Web lists-archives.com

Re: [PATCH v1] speed up refresh_index() by utilizing preload_index()




Ben Peart <peartben@xxxxxxxxx> writes:

> From: Ben Peart <benpeart@xxxxxxxxxxxxx>
>
> Speed up refresh_index() by utilizing preload_index() to do most of the work
> spread across multiple threads.  This works because most cache entries will
> get marked CE_UPTODATE so that refresh_cache_ent() can bail out early when
> called from within refresh_index().
>
> On a Windows repo with ~200K files, this drops refresh times from 6.64
> seconds to 2.87 seconds for a savings of 57%.
>
> Signed-off-by: Ben Peart <benpeart@xxxxxxxxxxxxx>
> ---

OK.  We used to only expose the whole "read the index file into an
istate, and then do the lstat() part in parallel", but now we also
make the "do the lstat() part" available separately.

Which makes sense.


> diff --git a/cache.h b/cache.h
> index f7fabdde8f..883099db08 100644
> --- a/cache.h
> +++ b/cache.h
> @@ -659,6 +659,9 @@ extern int daemonize(void);
>  /* Initialize and use the cache information */
>  struct lock_file;
>  extern int read_index(struct index_state *);
> +extern void preload_index(struct index_state *index,
> +			  const struct pathspec *pathspec,
> +			  unsigned int refresh_flags);
>  extern int read_index_preload(struct index_state *,
>  			      const struct pathspec *pathspec,
>  			      unsigned int refresh_flags);
> diff --git a/preload-index.c b/preload-index.c
> index 9e7152ab14..222792ccbc 100644
> --- a/preload-index.c
> +++ b/preload-index.c
> @@ -9,7 +9,7 @@
>  #include "progress.h"
>  
>  #ifdef NO_PTHREADS
> -static void preload_index(struct index_state *index,
> +void preload_index(struct index_state *index,
>  			  const struct pathspec *pathspec,
>  			  unsigned int refresh_flags)
>  {
> @@ -100,9 +100,9 @@ static void *preload_thread(void *_data)

> _WHAT THIS EXERCISE ASKS_
(1) From the preload_index() patch thread, return everything from "Ben Peart <peartben@xxxxxxxxx>" down to "savings of 57%.".
(2) List each distinct function name that appears in the preload_index() patch thread.

> _DATASET ENTRIES_
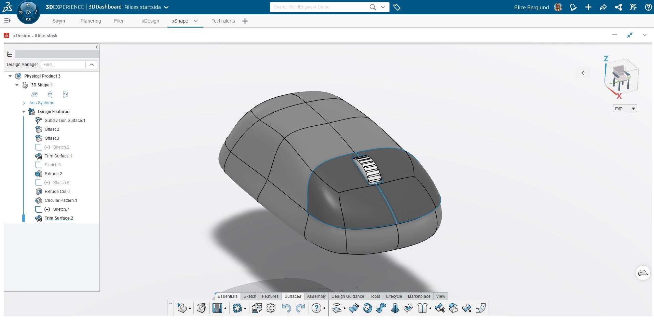Image resolution: width=654 pixels, height=320 pixels.
Task: Select the YZ plane icon
Action: pos(50,94)
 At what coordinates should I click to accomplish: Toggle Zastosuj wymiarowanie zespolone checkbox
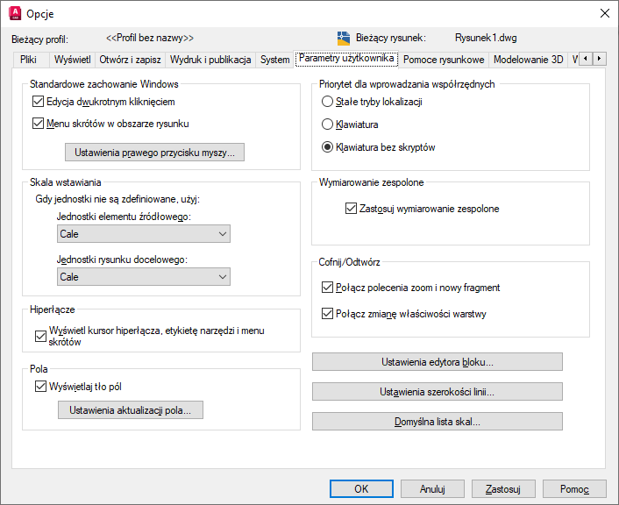[x=352, y=210]
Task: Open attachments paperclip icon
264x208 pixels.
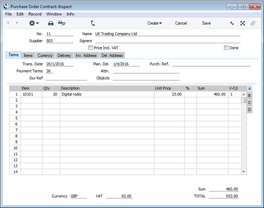Action: click(x=253, y=23)
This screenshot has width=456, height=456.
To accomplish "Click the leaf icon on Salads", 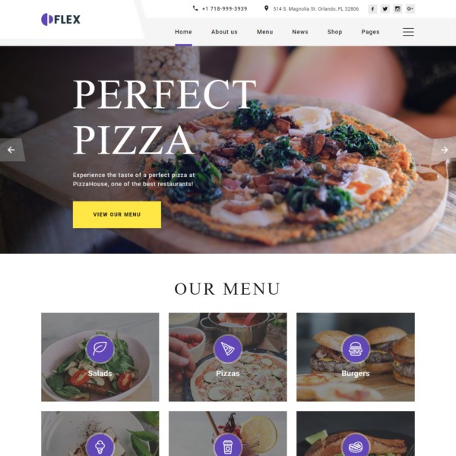I will (100, 349).
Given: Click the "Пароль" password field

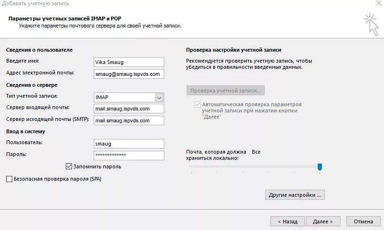Looking at the screenshot, I should pyautogui.click(x=129, y=155).
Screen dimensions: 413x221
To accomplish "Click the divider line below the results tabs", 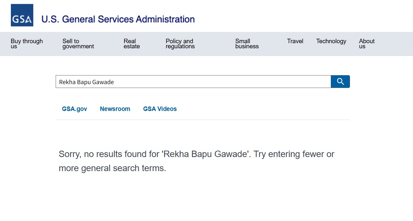I will click(203, 120).
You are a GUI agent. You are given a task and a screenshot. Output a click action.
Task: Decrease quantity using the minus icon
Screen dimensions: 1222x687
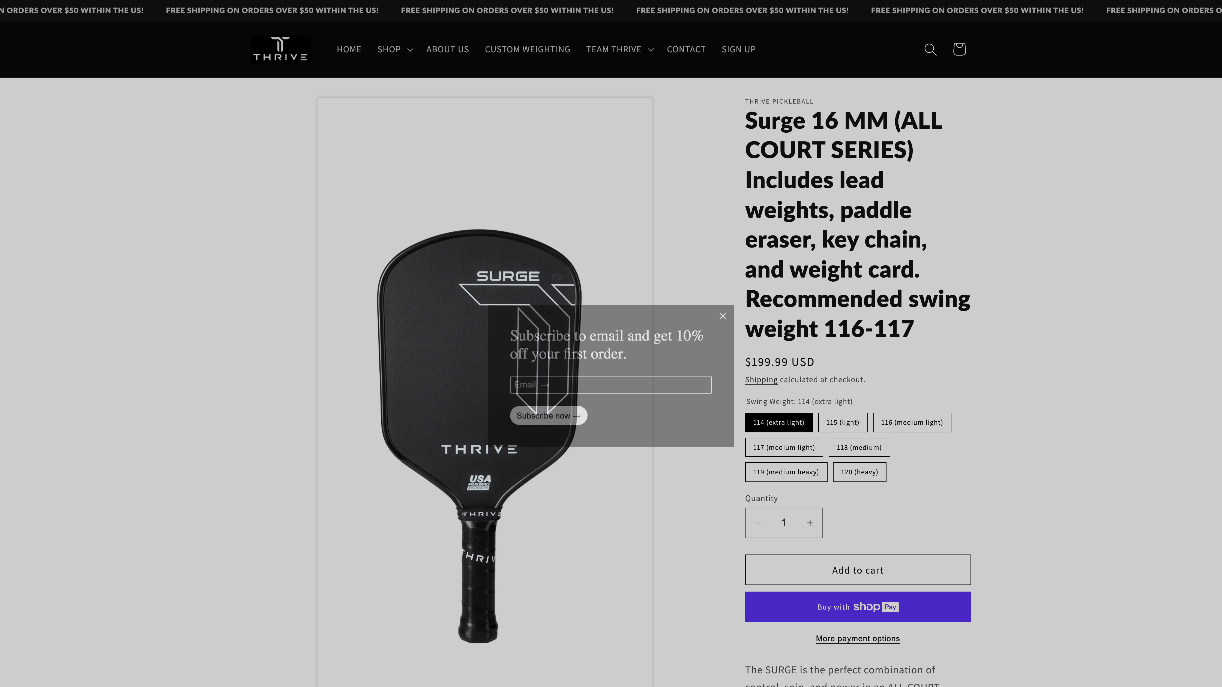point(758,522)
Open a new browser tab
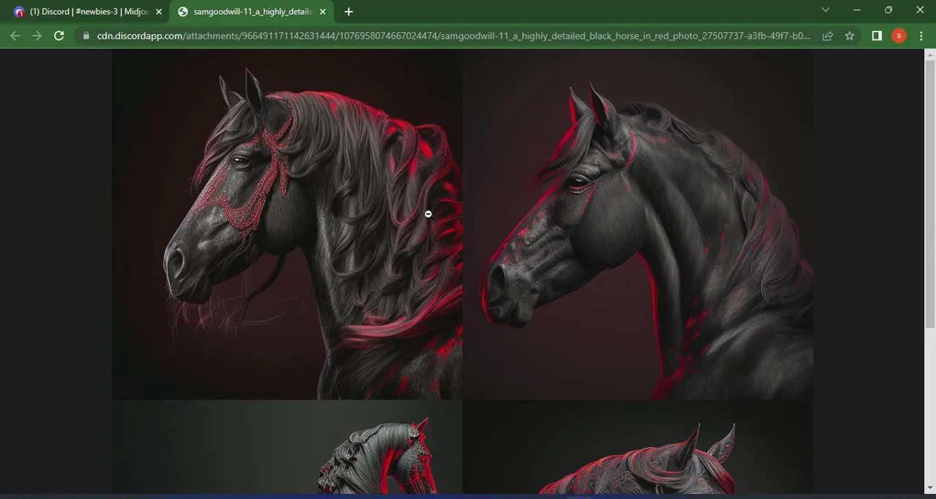 tap(349, 12)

> _SOLUTIONS IN ORDER_
(1)
Ben Peart <peartben@xxxxxxxxx> writes:

> From: Ben Peart <benpeart@xxxxxxxxxxxxx>
>
> Speed up refresh_index() by utilizing preload_index() to do most of the work
> spread across multiple threads.  This works because most cache entries will
> get marked CE_UPTODATE so that refresh_cache_ent() can bail out early when
> called from within refresh_index().
>
> On a Windows repo with ~200K files, this drops refresh times from 6.64
> seconds to 2.87 seconds for a savings of 57%.

(2)
- refresh_index()
- preload_index()
- refresh_cache_ent()
- lstat()
- daemonize()
- read_index()
- read_index_preload()
- preload_thread()